§ **SHORT PROBLEM**
Lay out the items as a Markdown table with the columns "Row" and "Line", one numbered row per line and no blank lines. Start at the line that contains "You are a computer-use", run through the last item, and leave the pictures out.

§ **GIVEN ENTRIES**
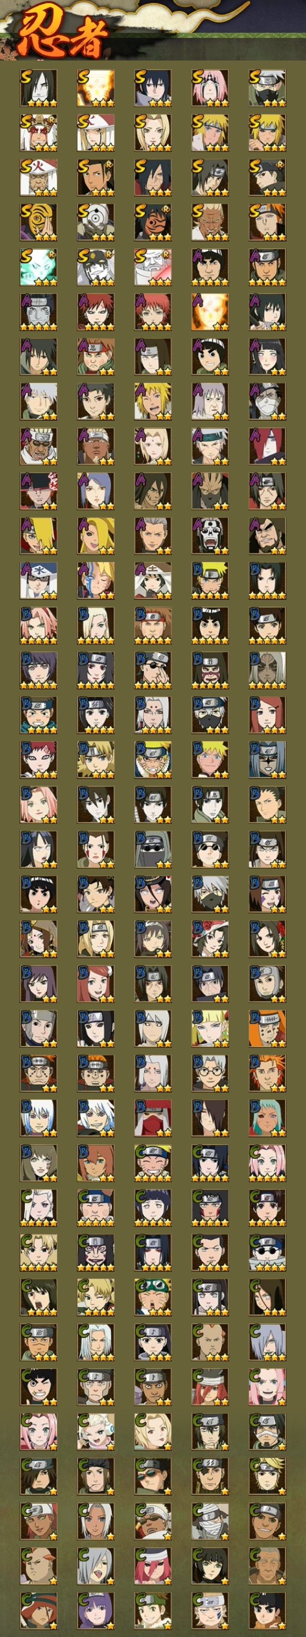The width and height of the screenshot is (306, 1637).
Task: Choose the S-rank glowing chakra-mode Naruto
Action: click(x=95, y=88)
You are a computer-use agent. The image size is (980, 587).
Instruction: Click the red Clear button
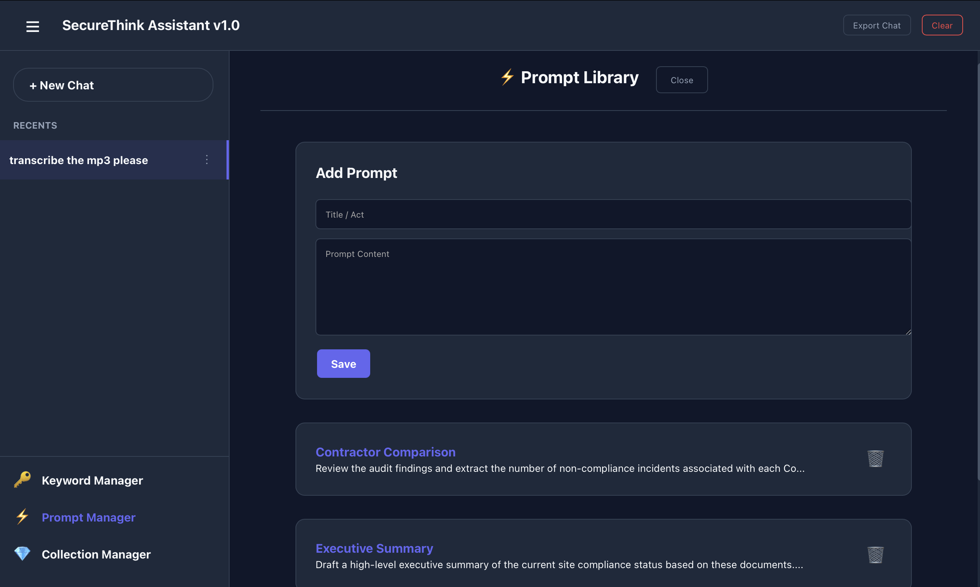942,25
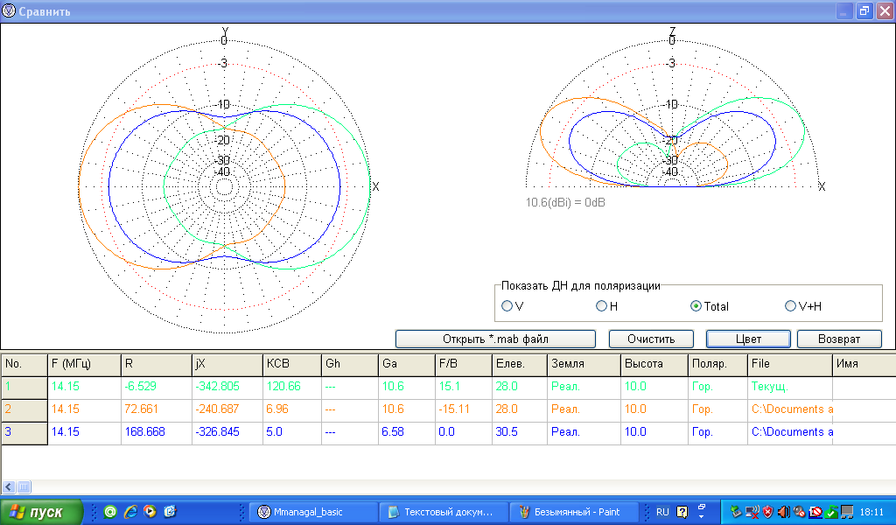Click the "Цвет" color button
The image size is (896, 525).
coord(748,339)
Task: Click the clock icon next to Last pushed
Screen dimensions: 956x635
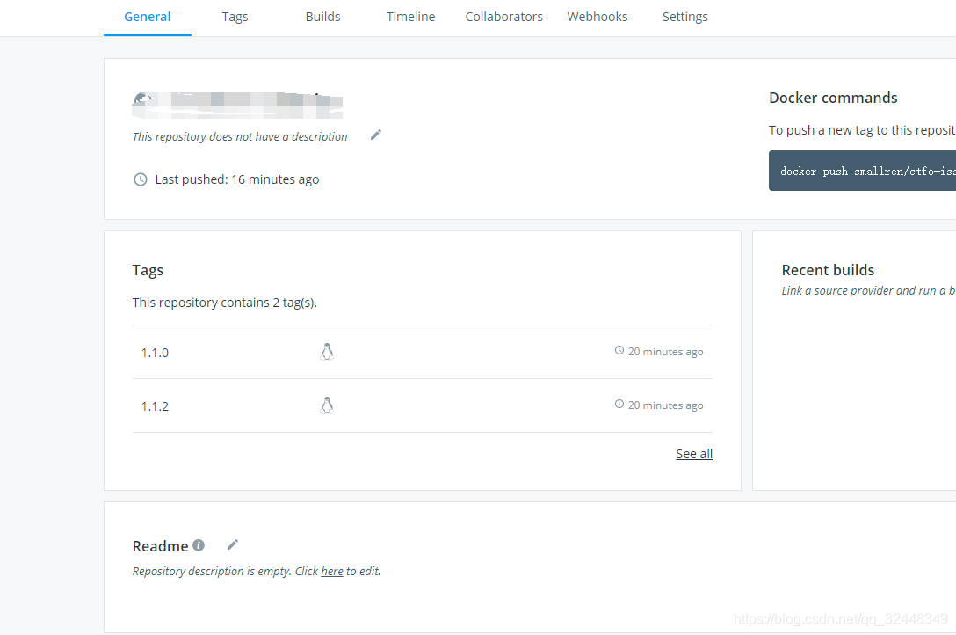Action: (x=140, y=179)
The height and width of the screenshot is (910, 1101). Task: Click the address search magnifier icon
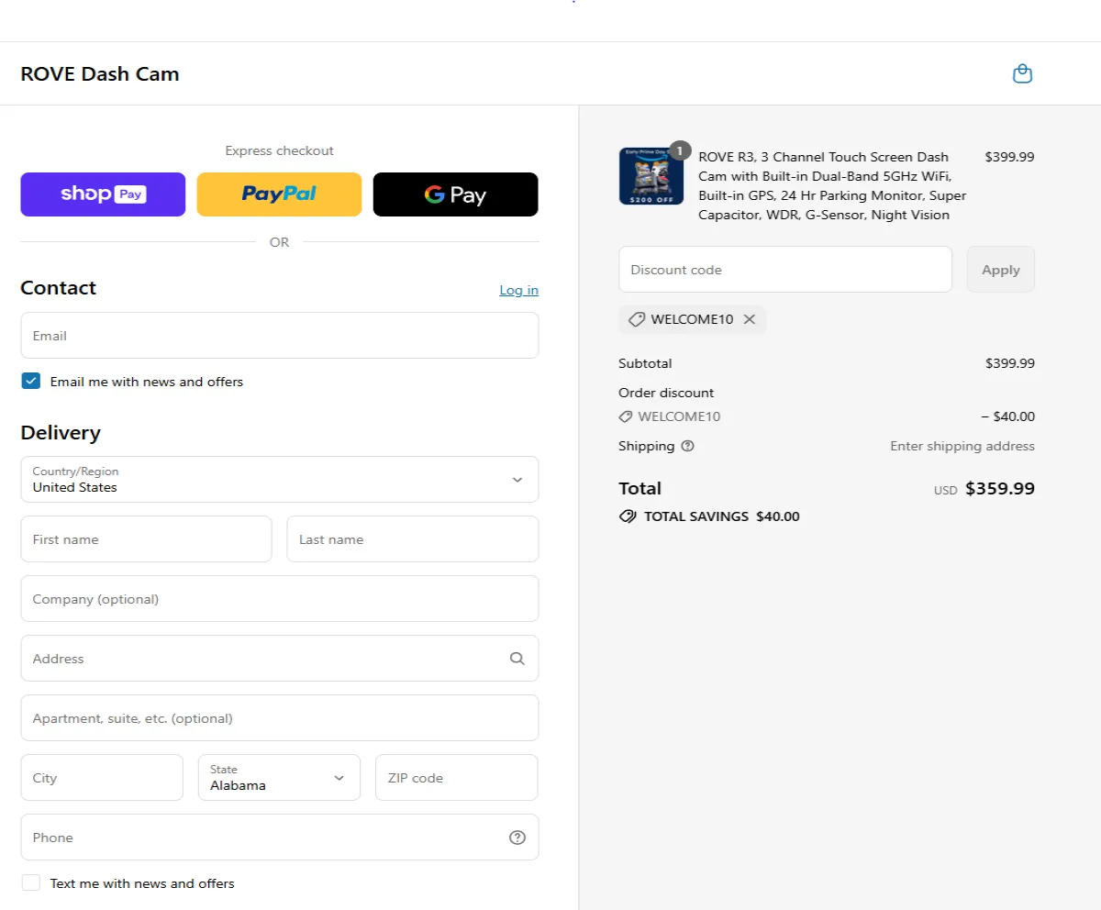(x=517, y=659)
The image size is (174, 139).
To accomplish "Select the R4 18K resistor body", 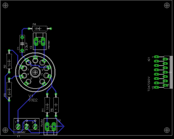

§ **TASK RESPONSE**
| Row | Line |
|---|---|
| 1 | You are a computer-use agent. The image size is (980, 587). |
| 2 | Instruction: Click the red Clear button |
| 3 | 942,25 |
| 4 | Click the "Цвет" color button |
| 5 | The image size is (896, 525). |
| 6 | coord(748,339) |
| 7 | Task: Click the clock icon next to Last pushed |
| 8 | Screen dimensions: 956x635 |
| 9 | Action: (x=140, y=179) |
| 10 | The height and width of the screenshot is (910, 1101). Task: Click the address search magnifier icon |
| 11 | (x=517, y=659) |
| 12 | The image size is (174, 139). |
| 13 | To accomplish "Select the R4 18K resistor body",  |